The first three days after you give birth: it’s an amazing time – nothing compares to holding your beautiful baby in your arms and marveling at just how perfect your little bundle is.
Some weird stuff also happens in the first three days after birth that through me totally off guard – namely, postpartum pain (which frankly, just sucks). Here is what I wish I knew before it happened – and how to ease it.
Your breasts may hurt (badly) – and may look pretty lopsided
I knew that my milk was going to come in – what I didn’t know is was that my boobs would feel like they were ON FIRE, feel like rocks and how lopsided they were going to look – one nipple pointed up, the other pointed down… and both were leaking. What a welcome to motherhood!
Breastfeeding – while tricky at times – shouldn’t hurt. A warm compress pressed against your breasts and feeding on demand will help soothe that pain. For more info, if you’re feeling pain while feeding, you can find out more about why it’s happening here.
You keep getting contractions… even after you’ve given birth
You get through labor – it hurts – and you’re so so glad it’s finally over. Then… you feel that pang again – another contraction – what?! It’s not much fun and I thought I had gotten all of that over with… which was not the case at all.
No need to stress – it’s your uterus contracting back down to it’s normal size (it’s called involution, FYI). It’s totally okay to take over the counter pain relief, like ibuprofen – and a hot water bottle or heat pack might help too.
The baby blues can hit, even though things feel perfect
‘Baby Blues’ – it’s when your mood going up and down. One minutes you’re teary and irritated, and then you’re filled with awe, wondering – how did I make something so incredible beautiful? This might catch you off guard. After all – you’ve just had a baby and it’s one of the most amazing times ever!
So – why? Simple answer: hormones. If this happens to you, know you aren’t alone, and an estimated whooping 80% of women feel baby blues (which often kicks in around day 3). Be kind to yourself, and if the feeling of sadness doesn’t ease up reach out for help from your doctor.
It may burn when you pee, and sting when you sit.
Yeah okay, you’d probably expect your perineal area to hurt after you’ve given birth. It’s super common – particularly if you’ve torn or grazed – but not super fun, and how much it hurts to pee may have caught you off guard. No fretting – there are some super simple solutions!

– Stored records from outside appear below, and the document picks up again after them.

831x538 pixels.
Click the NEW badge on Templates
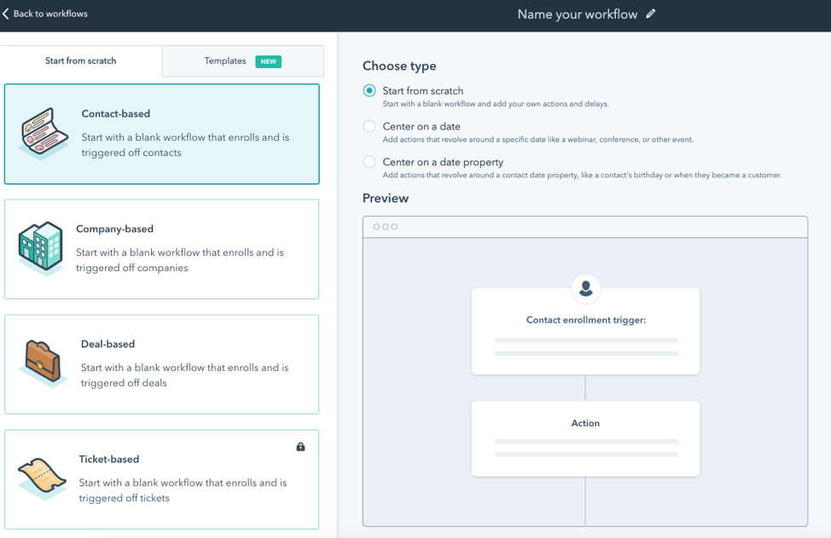(269, 61)
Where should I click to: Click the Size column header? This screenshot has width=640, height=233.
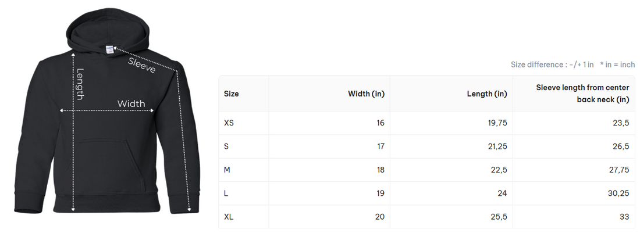(232, 94)
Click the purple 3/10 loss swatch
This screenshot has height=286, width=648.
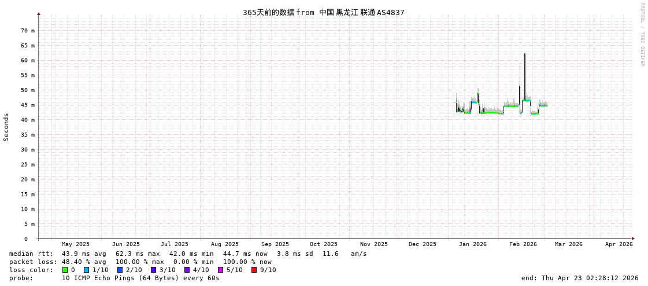(154, 270)
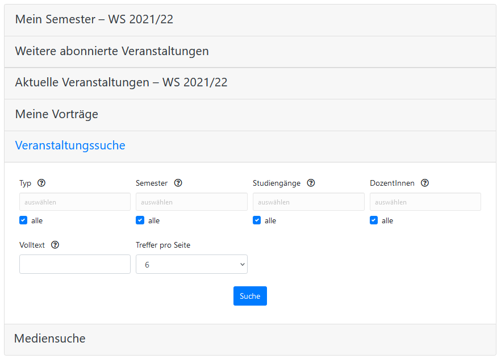Viewport: 501px width, 359px height.
Task: Click the help icon beside Semester
Action: click(178, 183)
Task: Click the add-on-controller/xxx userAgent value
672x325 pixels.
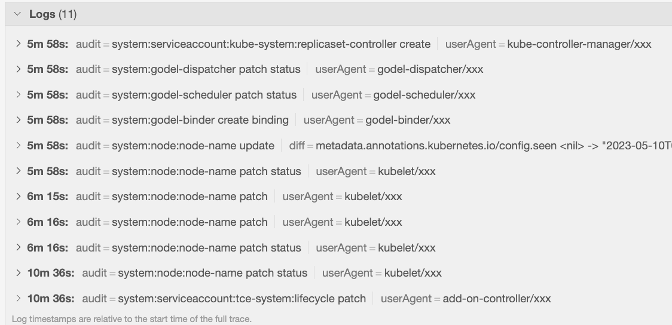Action: click(496, 298)

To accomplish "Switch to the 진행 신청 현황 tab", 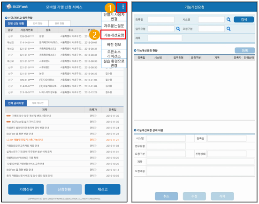I will click(16, 23).
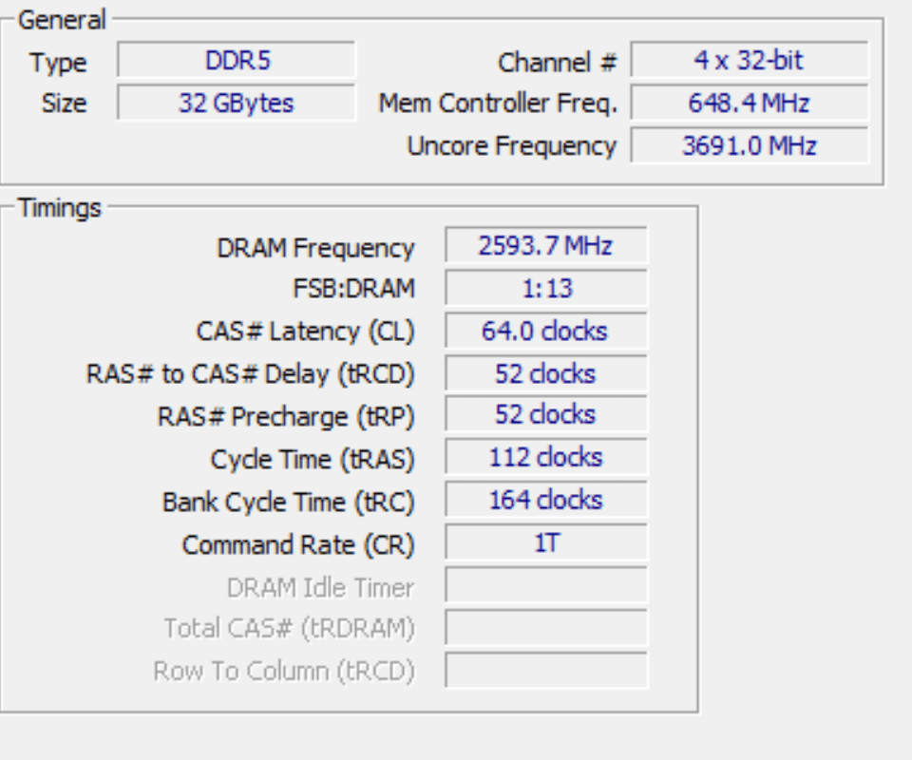
Task: Select the FSB:DRAM ratio 1:13 field
Action: tap(546, 288)
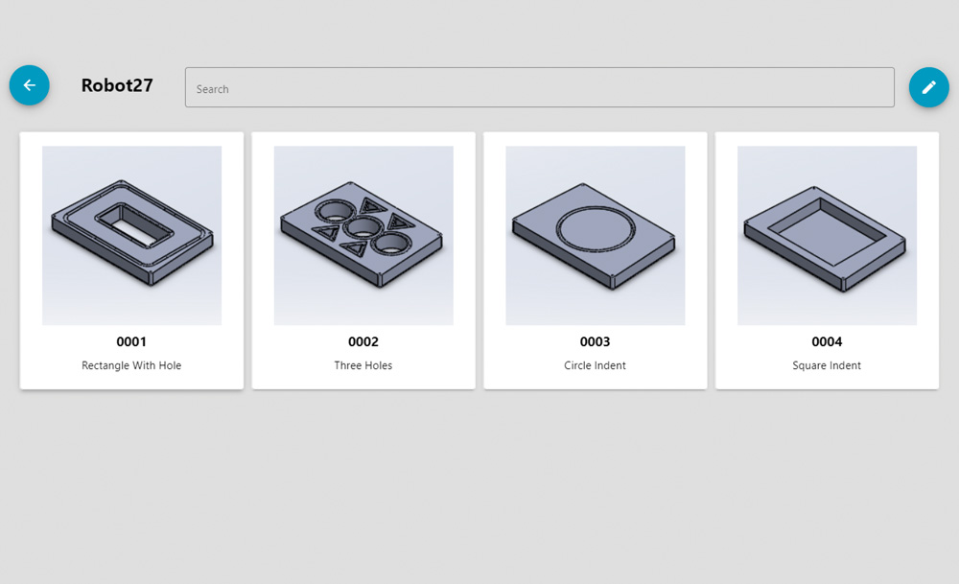The width and height of the screenshot is (959, 584).
Task: View the Circle Indent model thumbnail
Action: pos(594,234)
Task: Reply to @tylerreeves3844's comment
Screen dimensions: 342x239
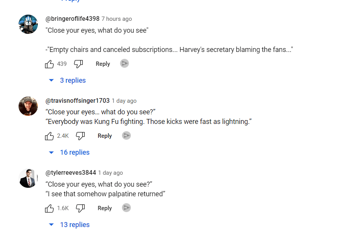Action: point(105,208)
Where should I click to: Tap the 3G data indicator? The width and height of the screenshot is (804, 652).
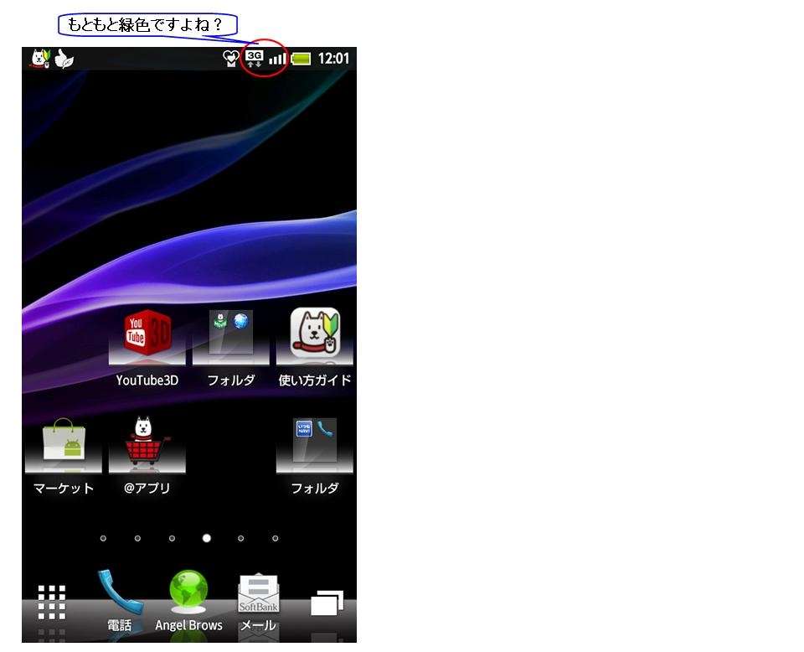tap(254, 59)
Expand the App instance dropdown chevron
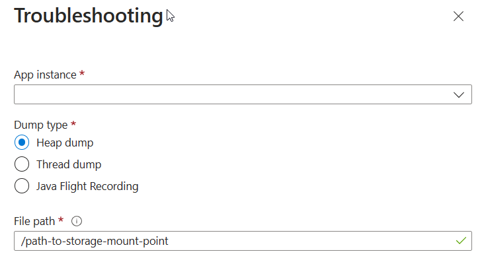Viewport: 482px width, 260px height. (459, 94)
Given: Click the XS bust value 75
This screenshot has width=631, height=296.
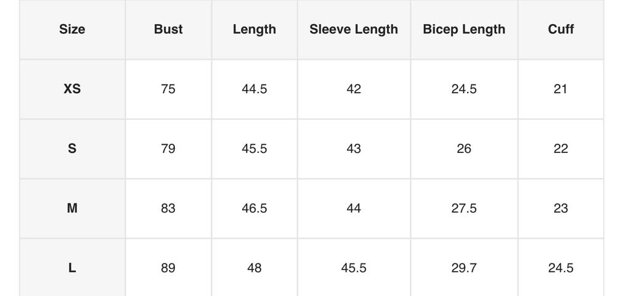Looking at the screenshot, I should click(x=168, y=89).
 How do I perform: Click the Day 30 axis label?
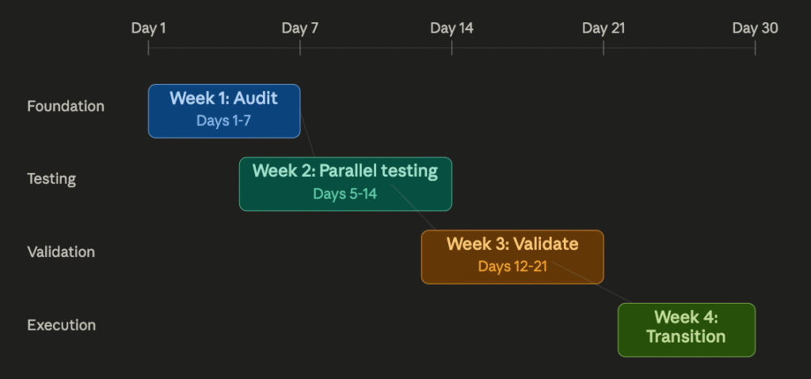pyautogui.click(x=755, y=29)
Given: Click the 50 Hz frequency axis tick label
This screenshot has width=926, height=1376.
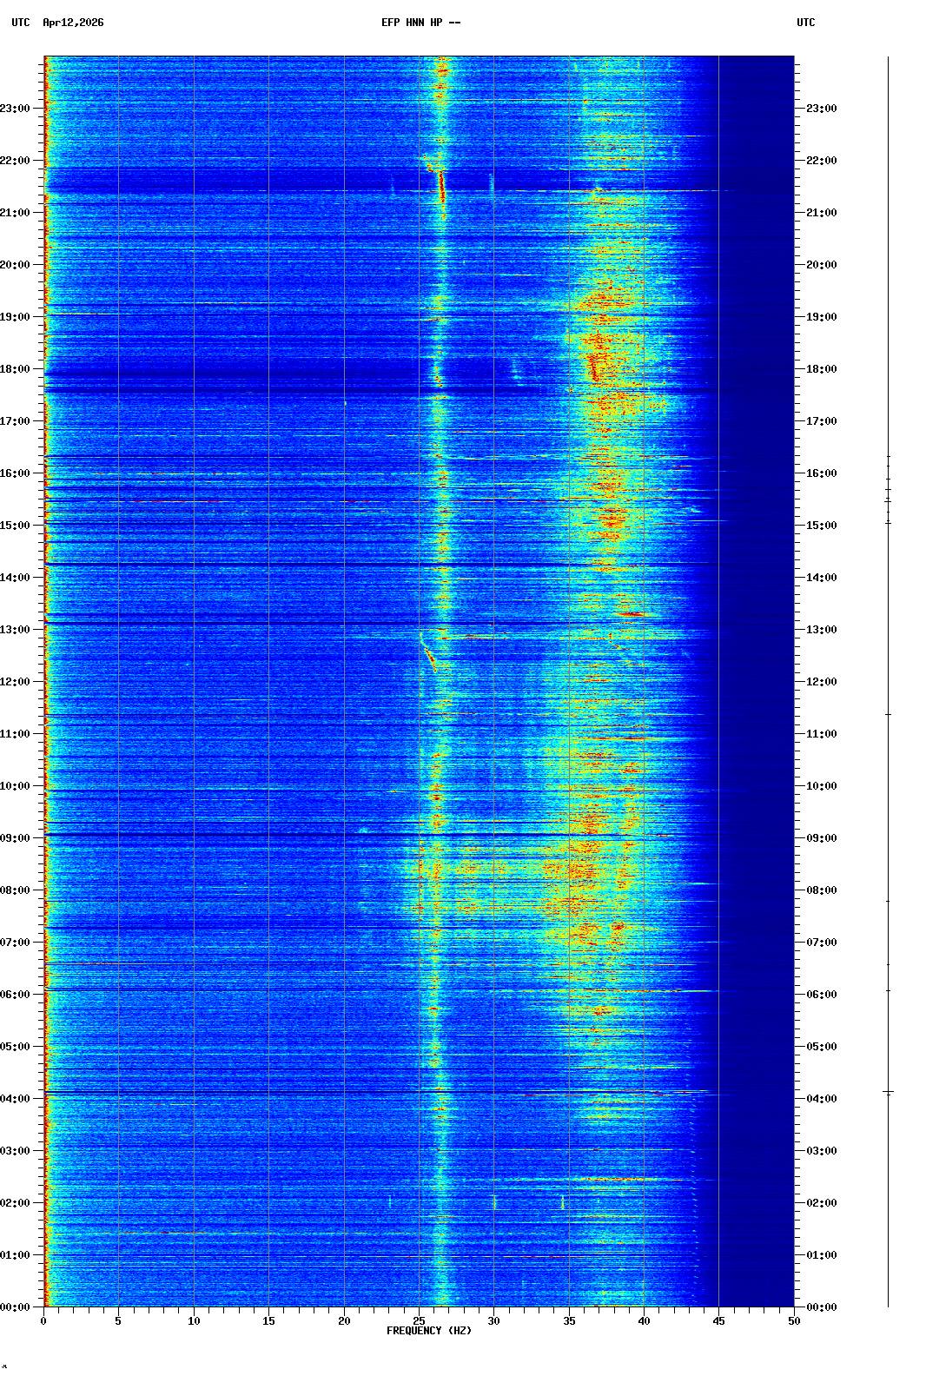Looking at the screenshot, I should coord(794,1321).
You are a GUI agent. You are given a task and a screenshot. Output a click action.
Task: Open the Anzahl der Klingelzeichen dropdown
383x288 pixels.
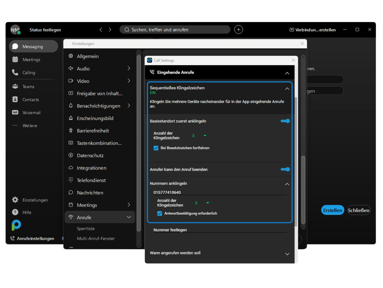pos(205,135)
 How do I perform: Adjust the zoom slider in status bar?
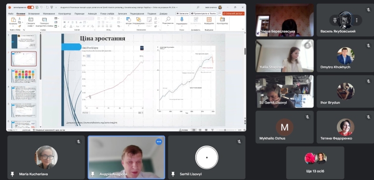(225, 130)
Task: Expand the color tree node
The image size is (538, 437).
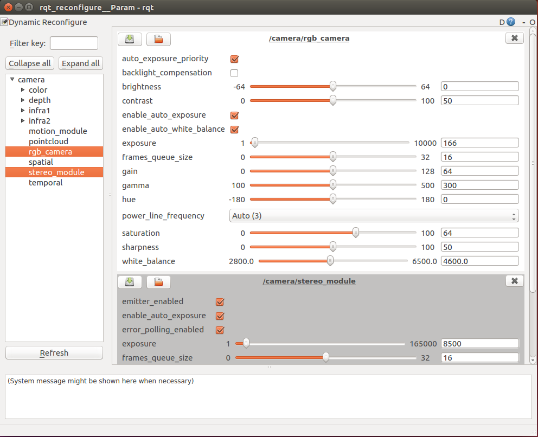Action: [23, 90]
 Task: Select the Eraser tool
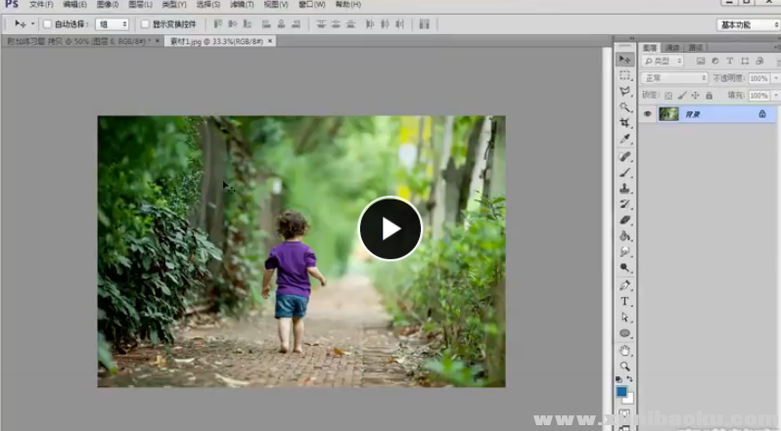[x=625, y=220]
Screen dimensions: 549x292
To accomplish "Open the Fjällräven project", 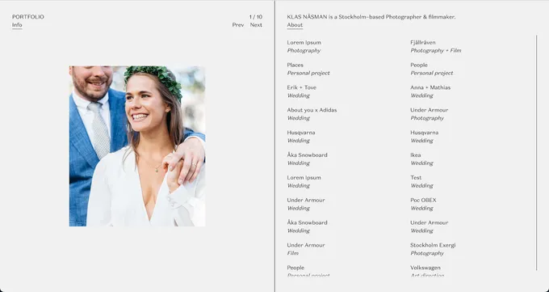I will tap(435, 46).
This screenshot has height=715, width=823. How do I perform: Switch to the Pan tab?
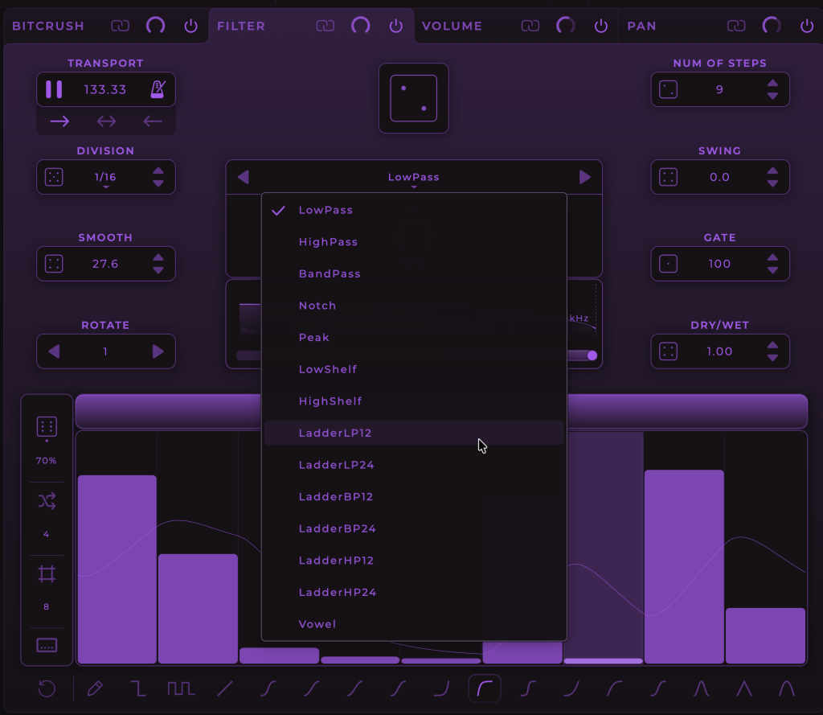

The stinging pain sucks – but tipping water (or spraying water) while you’re going to the toilet is a game changer. I totally recommend taking a spray bottle in your hospital bag for this reason alone. If you don’t need it, awesome. But, if you are one of the women who has needed stitches or similar, you’ll be feeling so grateful at the time. A postpartum sitz bath is also a great choice.
You should also speak to your physician about taking Ural.
If things are hurting when you’re trying to sit down, sitting on a donut pillow is the best option you have if it’s hurting too much to sit in the early days, and they’re relatively inexpensive. Here you go, your new best friend:
Your c – section scar might get really, really itchy too, if you had a c section. Annoying, but normal.
You’re terrified to poop
Toilet talk is gross (better get used to it now though, when your babe turns into a toddler prepare for them to talk all things poo), and opening your bowels after having a baby is terrifying. Things don’t feel amazing as they are. It’s nerve wracking.
You will survive your first post labor poop – but the way to make it easier is to avoid being constipated because it’ll make an already crappy (pun intended) situation even worse.
To do this, load up on fibre dense foods, and if you haven’t been able to go, tell your care provider. Don’t stress – they hear about poo all the time (as a care provider, I promise you that your poop doesn’t embarrass me – I just want to help you).